What's wrong about trading on non-public information? If you're not someone with a fiduciary responsibility to your shareholders, I don't see what's wrong with it.
except that StratCap would be responsible
It's not responsible to shareholders of, say, Boeing or Johnson and Johnson, so if it trades on non-public information about them, so?
They're creating a company to trade on government bonds and other geopolitical instruments, yet they are relying on information that is critical in affecting share price that is not public.
And it goes beyond insider information, by using secret, privileged information that would not normally be available even to insiders themselves (the execs) had they not bribed other government officials.
It's a totally rigged scheme.
A network of bribed informants?

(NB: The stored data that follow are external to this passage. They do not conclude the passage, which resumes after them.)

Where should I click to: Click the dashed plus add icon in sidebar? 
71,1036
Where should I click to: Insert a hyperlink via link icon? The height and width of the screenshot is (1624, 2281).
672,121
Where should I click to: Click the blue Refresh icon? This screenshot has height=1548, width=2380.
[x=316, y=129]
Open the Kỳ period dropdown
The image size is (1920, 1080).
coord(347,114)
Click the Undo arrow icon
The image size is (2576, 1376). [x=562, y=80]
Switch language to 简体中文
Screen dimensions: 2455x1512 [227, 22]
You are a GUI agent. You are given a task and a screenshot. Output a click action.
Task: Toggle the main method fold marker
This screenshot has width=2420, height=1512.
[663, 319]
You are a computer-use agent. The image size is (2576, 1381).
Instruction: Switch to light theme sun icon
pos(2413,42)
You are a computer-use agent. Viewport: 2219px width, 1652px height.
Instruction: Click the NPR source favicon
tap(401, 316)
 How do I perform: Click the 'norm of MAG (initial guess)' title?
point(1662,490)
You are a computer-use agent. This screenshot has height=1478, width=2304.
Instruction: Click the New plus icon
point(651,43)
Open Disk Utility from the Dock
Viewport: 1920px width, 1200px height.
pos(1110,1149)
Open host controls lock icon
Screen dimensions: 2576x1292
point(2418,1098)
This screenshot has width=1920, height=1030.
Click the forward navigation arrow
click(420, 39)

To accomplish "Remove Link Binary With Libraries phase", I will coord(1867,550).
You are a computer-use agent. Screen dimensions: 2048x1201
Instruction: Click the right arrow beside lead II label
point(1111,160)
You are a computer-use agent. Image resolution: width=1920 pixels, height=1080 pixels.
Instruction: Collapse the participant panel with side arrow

Shady pay offs to and from corporations and intelligence agencies? Operaing "in complete secrecy with no political oversight or accountability"? Who do they think they are, the State Department!?
*operating
will the collaboration between anonymous and wikileaks serve to strengthen public opinion about either organization?
http://littlebiggy.org/4631847
Stratfor claims that it operates "without ideology, agenda or national bias", yet the emails reveal private intelligence staff who align themselves closely with US government policies and channel tips to the Mossad
------------------------------------
Oh no! Stratfor has some morals instead of being purely profit driven!
Have you heard of "Confed Fuck House"? And No, It Ain't The Name Of A New Band
and the text of George Friedman's leaked resignation letter -oops
I knew I never should have clicked on that link...
FUCK!
This one may be more to your liking
http://rctlfy.wordpress.com/20.....rr-uuurrg/
If you're patriotic
Each time you click on rather's rectal links, somewhere a kitten dies.
Please, save the kittehs.
somewhere a kitten dies.
Yeah you strangle one with your bare hands until the head pops off in the hope that it will write over the memory of what you just saw on a rather link.
What I find most interesting is that Wikileaks is the devil for releasing information even though few people go to the Wikileaks site. The mainstream media can reprint information obtained from Wikileaks and no one seems to have a problem with that. It is the mainstream news sources that are bringing this information to the masses.
Wikileaks is the devil because it exposed government secrets, Stratfor does the same via its informant network and they are the good guys ?
I can't believe anyone is defending stratfor here. When the CEO says things like: "You have to take control of him. Control means financial, sexual or psychological control.", how in any way is that defendable ???
Well I would need to see the quote in it's original context for a full judgement. But it sounds like he is merely talking about making sure the source is not under any other influence that might compromise the intelligence he gives. When getting information from someone you need to make sure they are not compromised and feeding you bad stuff. The other side can bribe people too. That's at least how I read it.
Taking a risk assessment isn't the same thing as taking control.
meh
Meh? Must be an Arfcommer retard. Troll or just another viral/guerrilla marketer? Good Julian. At least some one is keeping tabs on those that can't be trusted.
Kinda makes you wonder who comes up with all this nonsense!
http://www.Gone-Anon.tk
Go Wikileaks. Screw those bozos. I do question why they appear to be generally protecting Israel though.
God I love these guys.
Shea Morenz was a good football player in high school.
I guess it's about time for more Faux News shrieking about how this damages national security and gets all Our Brave Boys killed.
Not that this leak will do any such thing.
Texas based huh? Must be the new face of Texas. No surprise there.